Cita's Salsa is the best!!!!

sleepyhead420
sleepyhead420

Velvet Hammer...that is some good beer. It deserves whatever prizes it wins. Be careful though, it goes down velvety but it packs a major punch.

Noble Coyote Coffee Roasters
Noble Coyote Coffee Roasters

Thank you, Steven & Dallas Observer! We regularly eat & chug from all of these artisans' wares and are very excited to be included in such a wonderful list!

Heather Rinaldi
Heather Rinaldi

These are some of my favorites, but you missed one of the city's best bites, one that graces several of these artisans' wares and many chefs' best dishes. Texas Honeybee Guild's Zip Code Honey is as local and delicious as it gets. I would pit it against any REAL (not that grocery store HFCS junk) honey in the country. Sadly, our city leaders are forgoing safe preventative measure against mosquitoes, and poisoning humans and killing bees with ineffective neurotoxic pesticide.

CitizenKane
CitizenKane

Jimmy's sausage is very good; but not as good as the sausage that use to be made at Al's (Park lane and Greenville)...now defunct....rumor is that DiCarlo worked at Al's way back when and learned the art of charcuterie from Al.

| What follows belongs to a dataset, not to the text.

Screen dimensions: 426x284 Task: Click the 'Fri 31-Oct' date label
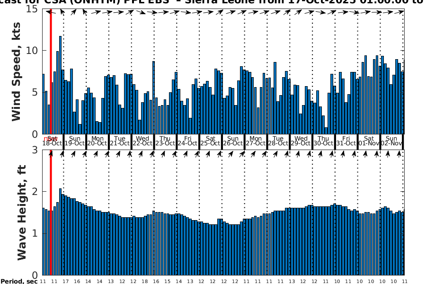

That said; I think the meats at Rudolph's are better and butchers at Rudolph's are certainly much more skilled in their sausage making (as exhibited by the variety of offerings)....also, Rudolph's ages their own beef in house and sources their beef from a single rancher in Mississippi...same can't be said for Jimmy's? ...btw, does anyone know where Jimmy's get's their beef and pork ?   Maybe Rudolph, Sysco, ????.....I have had both; and prefer Rudolph's aged steaks over Jimmy's any day !


But no doubt, Jimmy's is worthy of praise; and dallas would be poorer if it didn't exist.  Now let's just hope the owners don't go corporate chain, superstore on us !

Gipson
Gipson

There's nothing "modest" about the Hammer's hops. That's a tree in a glass. It's gorgeous looking, but I don't like it at all. I could see IPA fans loving it, of course.

Peticolas' other big one (Golden Opportunity?) is pretty good though.

brendan_j_smith
brendan_j_smith

Tree in a glass? That's barely hopped compared to anything coming out of California, Oregon or Washington State.